Chair of the Virginia Democratic Party
- In office January 13, 1990 – May 4, 1993
- Preceded by: Larry Framme
- Succeeded by: Mark Warner

Personal details
- Born: Palm Beach, Florida, U.S.
- Political party: Democratic
- Education: Syracuse University (JD, MPA)

= Paul Goldman (politician) =

American politician from Virginia

Paul Goldman is an American politician, attorney, activist, and political strategist who served as the chair of the Democratic Party of Virginia from 1990 to 1993. Goldman was a Democratic candidate for the 2021 Virginia lieutenant gubernatorial election.

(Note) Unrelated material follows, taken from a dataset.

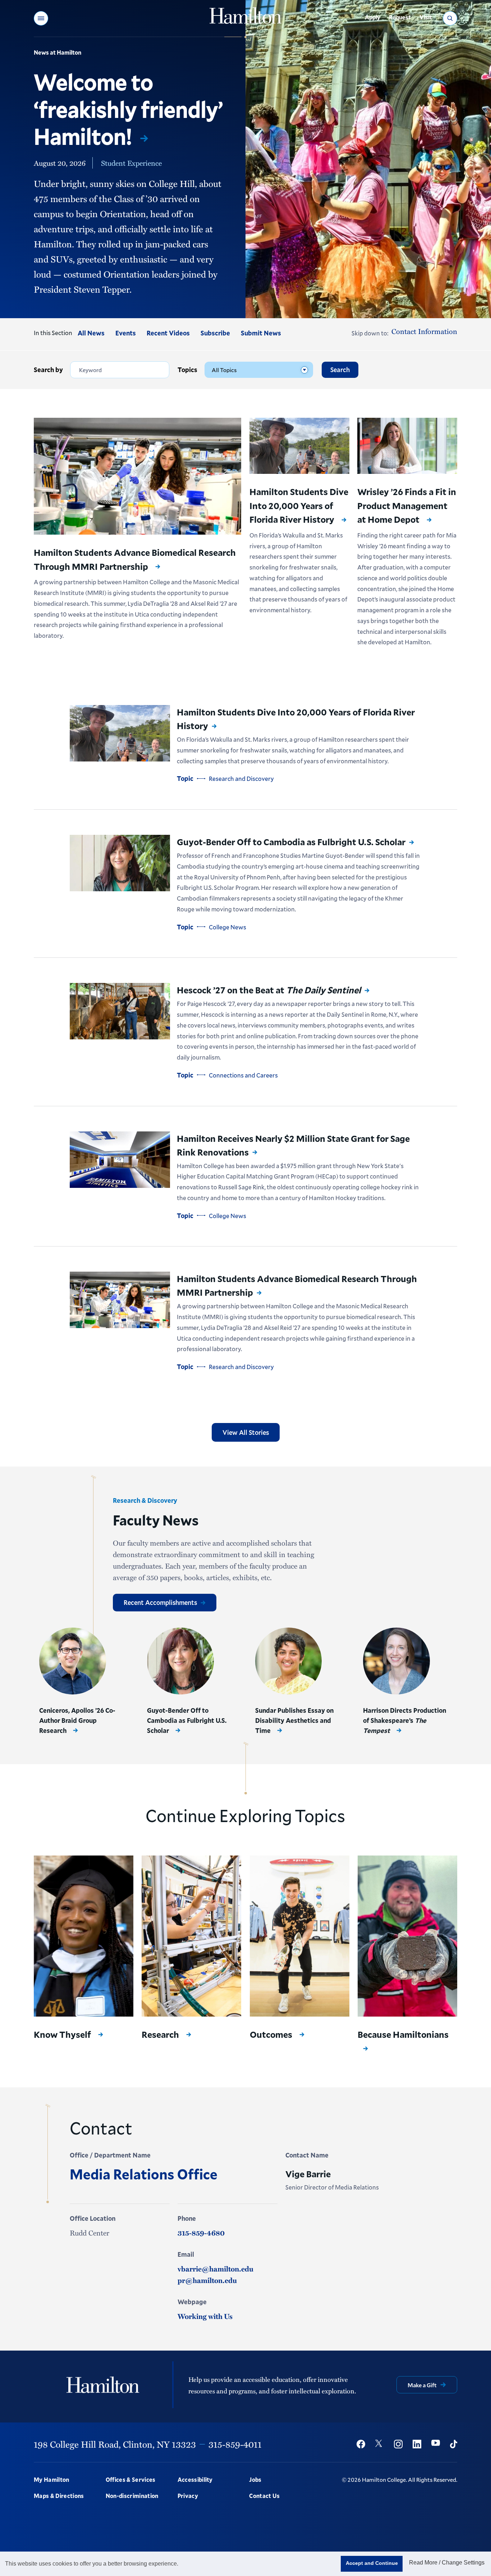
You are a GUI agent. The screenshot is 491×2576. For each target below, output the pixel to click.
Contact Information (424, 331)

== Early life and education ==
Goldman was born into a prominent family in Palm Beach, Florida. He earned a Juris Doctor and Master of Public Administration from Syracuse University. As an undergraduate, he worked on Dan Walker's campaign for Governor of Illinois.

== Career ==
After college, Goldman worked on Robert F. Kennedy 1968 presidential campaign. He later worked a volunteer in the Cabrini–Green Homes. In 1973, he began working as an attorney in the New Jersey Department of Consumer Protection. Goldman then served on the gubernatorial campaign of Hugh Carey. Goldman relocated to Virginia to work as a campaign consultant for Chuck Robb.

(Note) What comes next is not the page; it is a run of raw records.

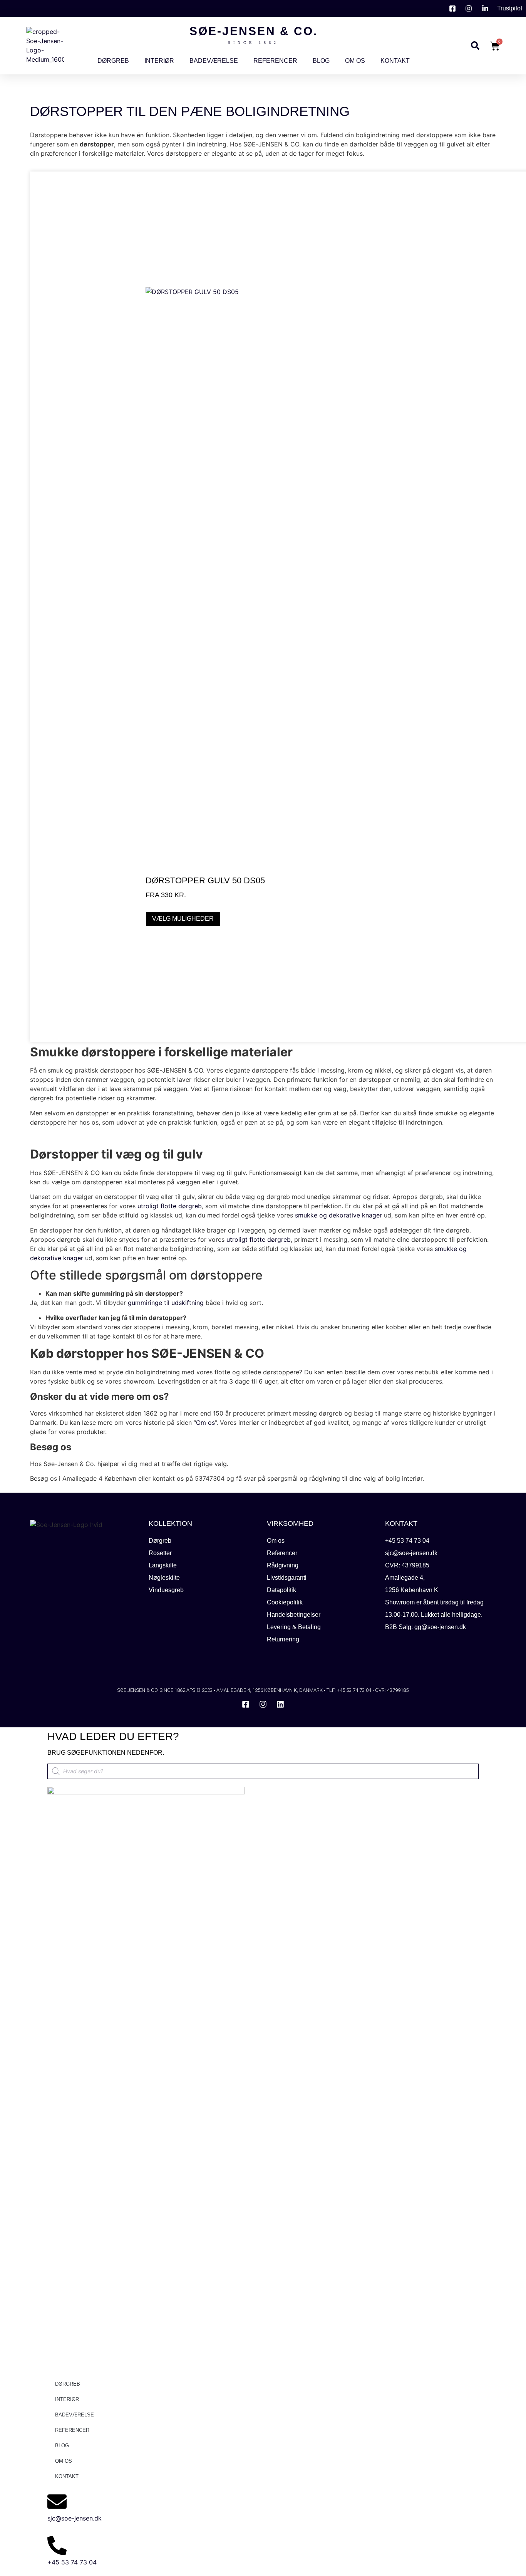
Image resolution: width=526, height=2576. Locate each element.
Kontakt (395, 60)
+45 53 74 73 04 (72, 2562)
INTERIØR (159, 60)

Prior to serving as state Democratic Party chair, Goldman worked as an attorney. He then served on the campaign of Douglas Wilder. He had previously worked as the campaign manager for Henry Howell, who was elected Lieutenant Governor of Virginia in 1970. Goldman led the 2003 Richmond elected mayor ballot initiative and was later a candidate for Richmond City Council. Goldman has since worked as a political operative in Richmond, Virginia, supporting various changes to the city charter. Goldman has also worked as a public education advocate, and frequently lobbies the Virginia General Assembly to support school modernization.

Goldman has written columns on education policy for The New York Times, The Washington Post, The Hill, and Politico.